Set task: Copy out every one of the rows below word for word, omitting the pictures.

== Extracted entries ==

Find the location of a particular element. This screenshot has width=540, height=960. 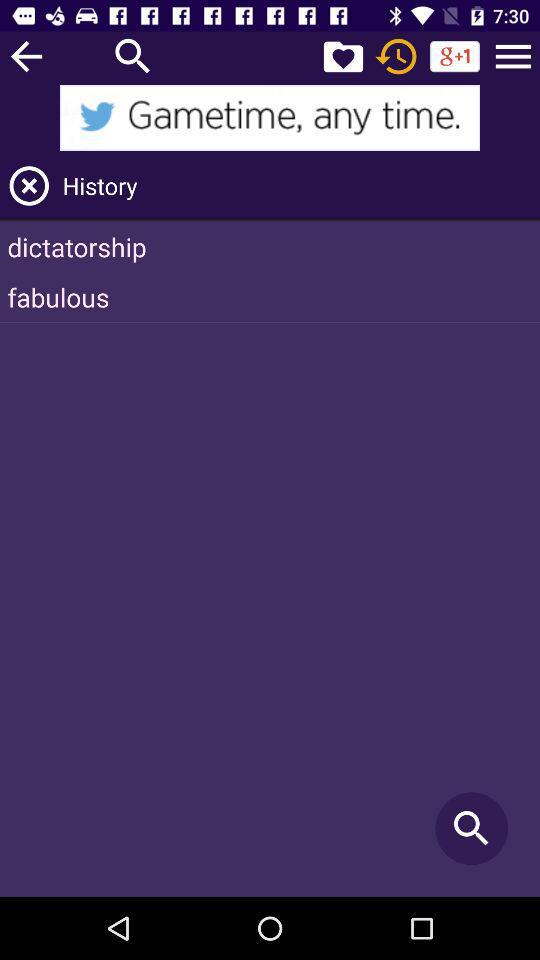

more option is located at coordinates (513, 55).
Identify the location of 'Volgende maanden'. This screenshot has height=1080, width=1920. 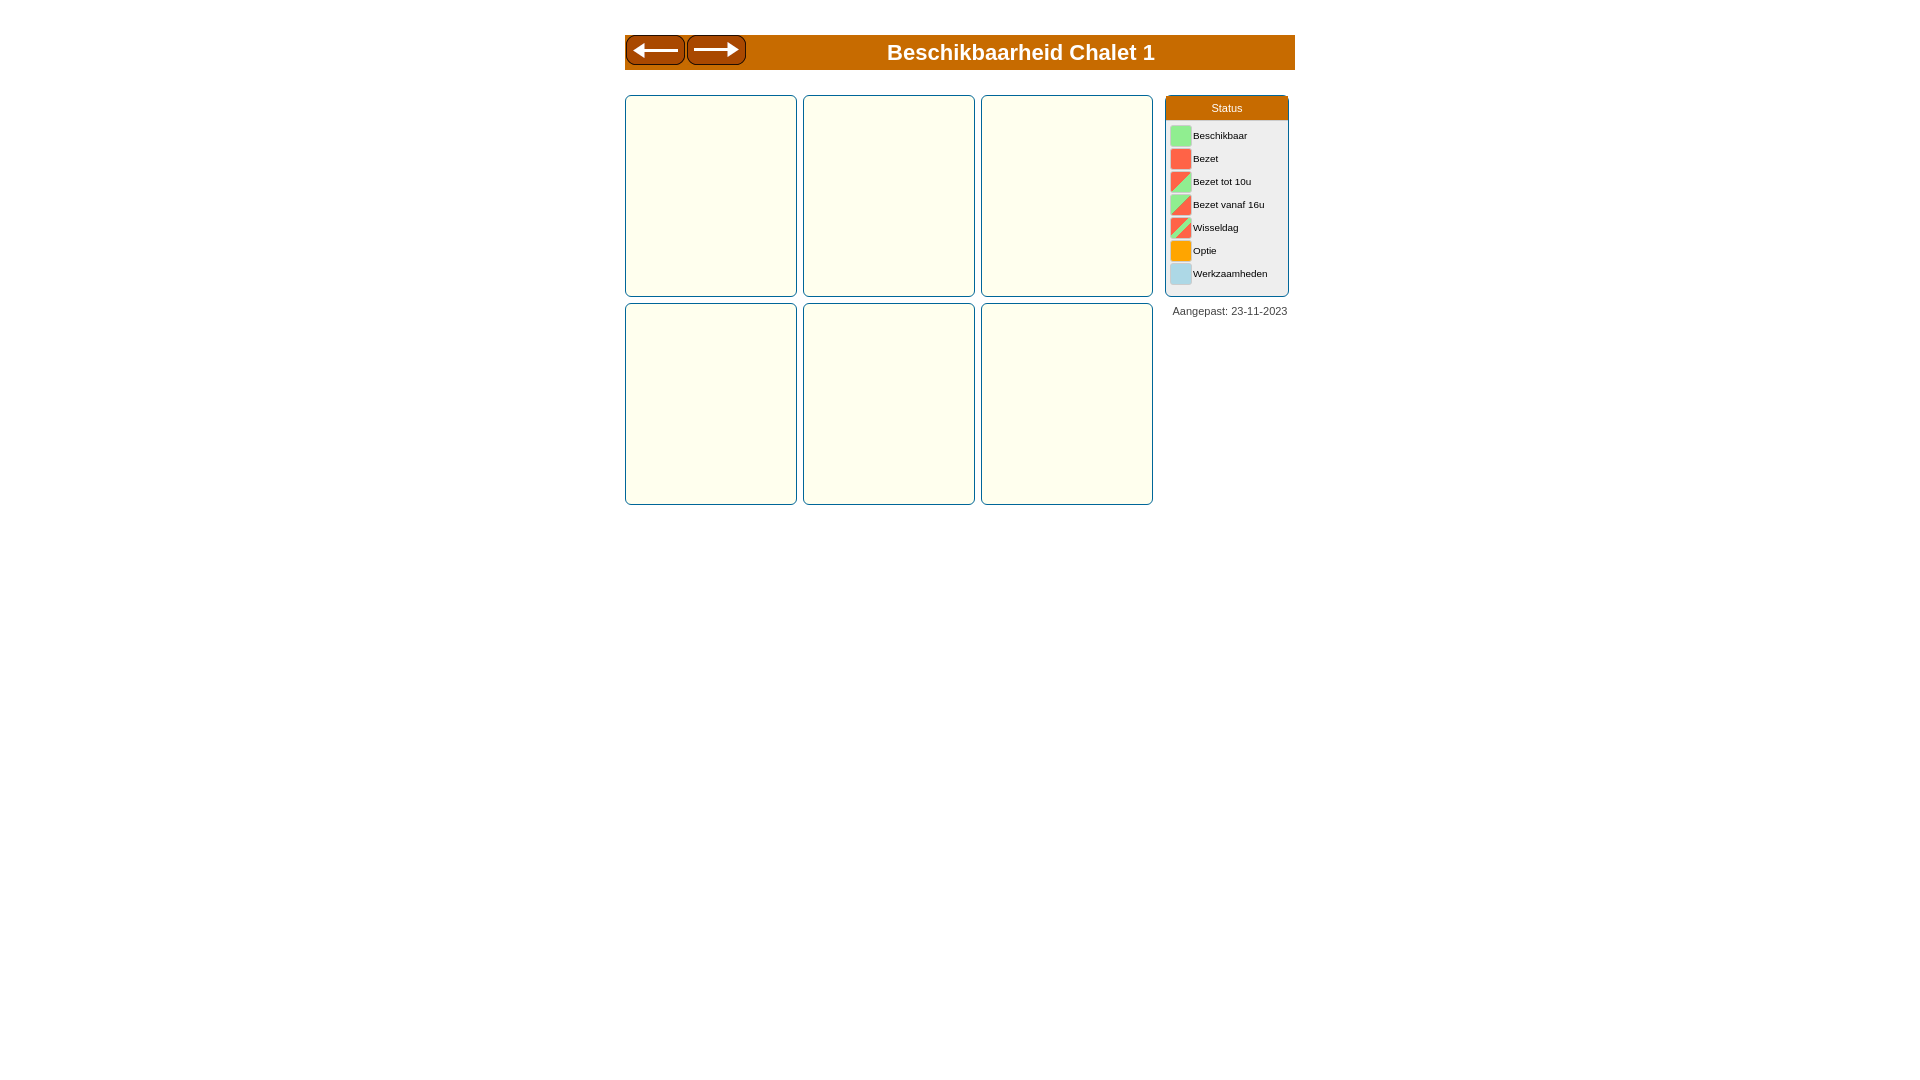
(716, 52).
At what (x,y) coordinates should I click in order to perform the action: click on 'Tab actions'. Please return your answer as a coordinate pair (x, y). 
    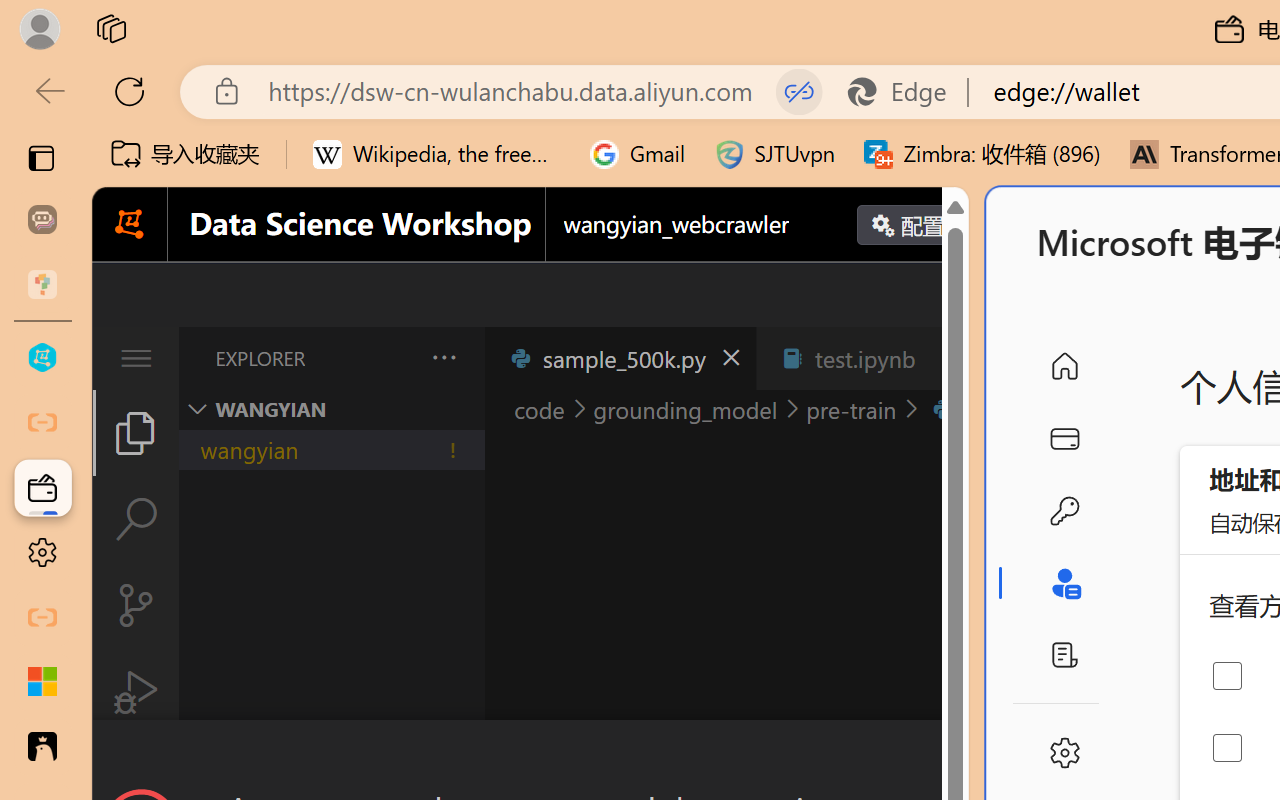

===

Worked solution:
Find the location of a particular element. This screenshot has width=540, height=960. 

more option is located at coordinates (513, 55).
Identify the location of 'Volgende maanden'. This screenshot has height=1080, width=1920. 
(716, 52).
At what (x,y) coordinates should I click in order to perform the action: click on 'Tab actions'. Please return your answer as a coordinate pair (x, y). 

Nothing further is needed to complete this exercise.